**과제:** "Image resolution: width=478" 문구가 있는 줄부터 "Looking at the" 문구가 있는 줄까지(두 줄 포함) 다시 쓰되, "monitor icon" 부분만 "monitor shortcut" 표현으로 바꾸고 나머지는 그대로 두세요. 그림은 결과에 넣지 마세요.

**제시된 항목:**
********************

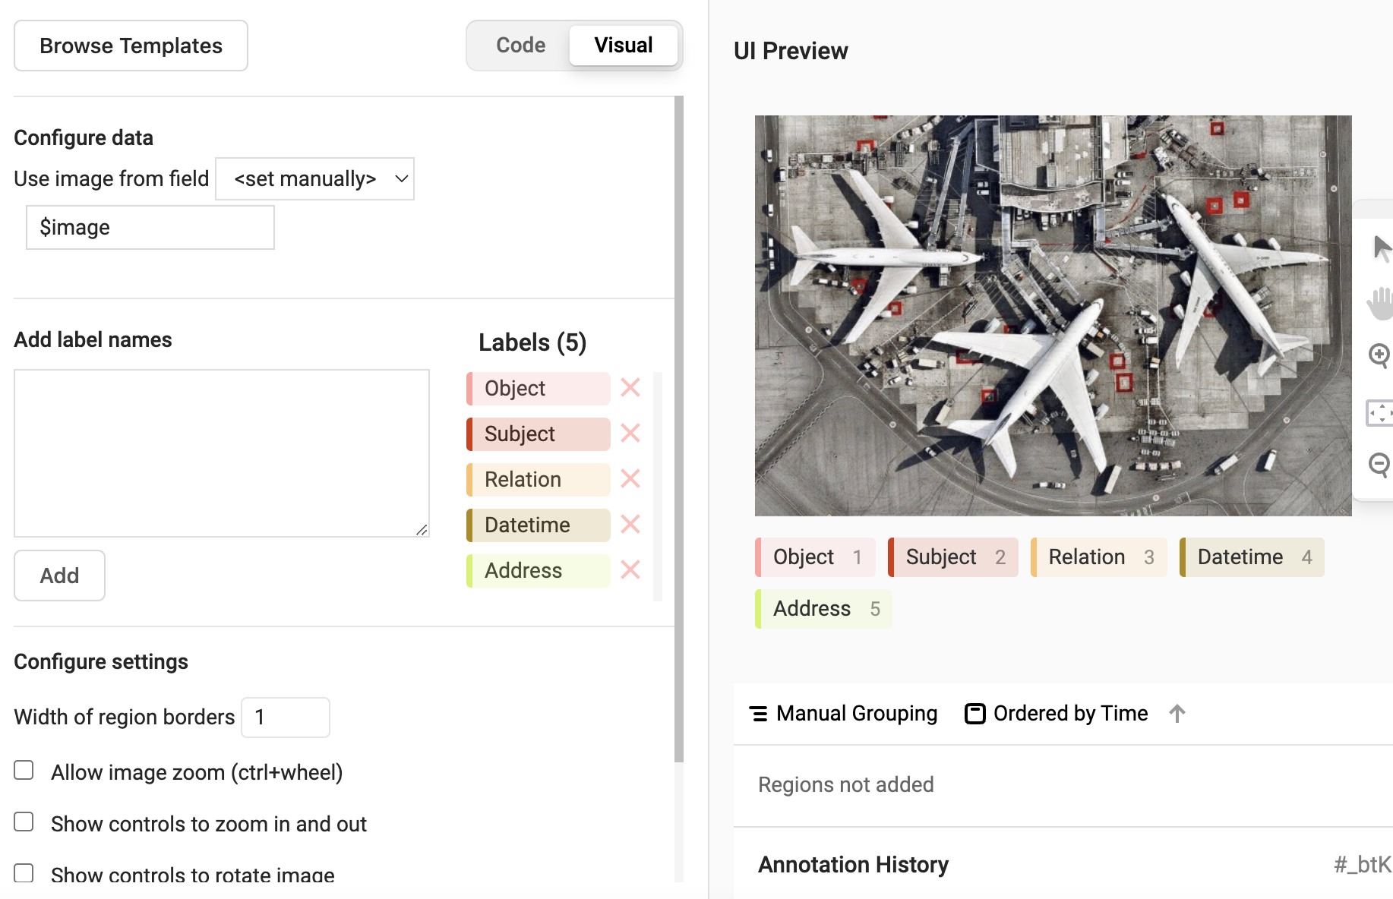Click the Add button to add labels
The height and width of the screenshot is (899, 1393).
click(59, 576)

********************

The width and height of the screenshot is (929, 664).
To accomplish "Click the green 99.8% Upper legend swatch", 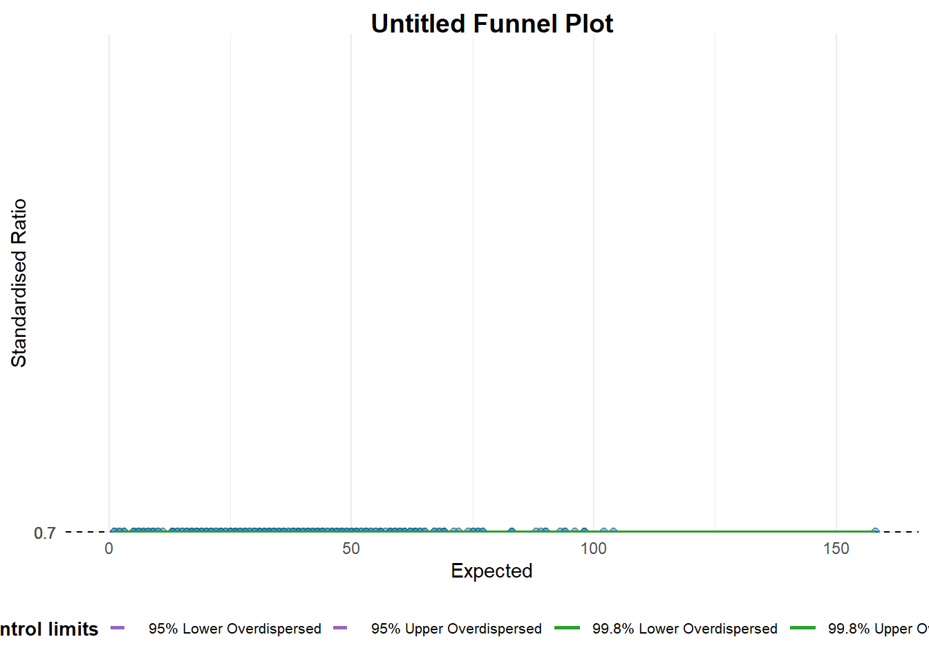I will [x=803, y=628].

********************

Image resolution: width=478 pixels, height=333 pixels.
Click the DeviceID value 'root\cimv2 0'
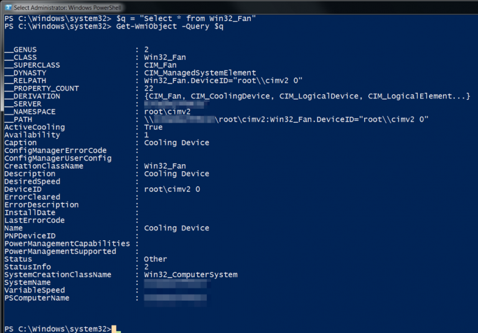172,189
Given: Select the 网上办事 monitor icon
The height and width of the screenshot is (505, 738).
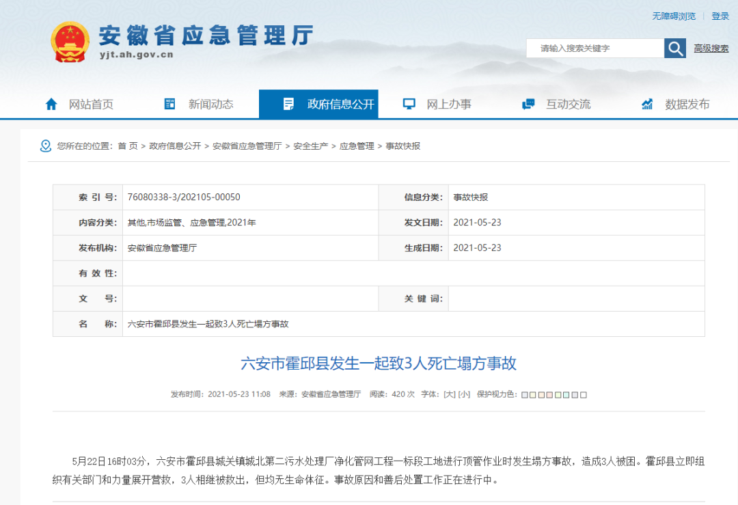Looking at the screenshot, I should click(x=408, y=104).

********************

**과제 결과:**
Image resolution: width=478 pixels, height=333 pixels.
Click the DeviceID value 'root\cimv2 0'
172,189
Given: Select the 网上办事 monitor shortcut
The height and width of the screenshot is (505, 738).
Looking at the screenshot, I should click(x=408, y=104).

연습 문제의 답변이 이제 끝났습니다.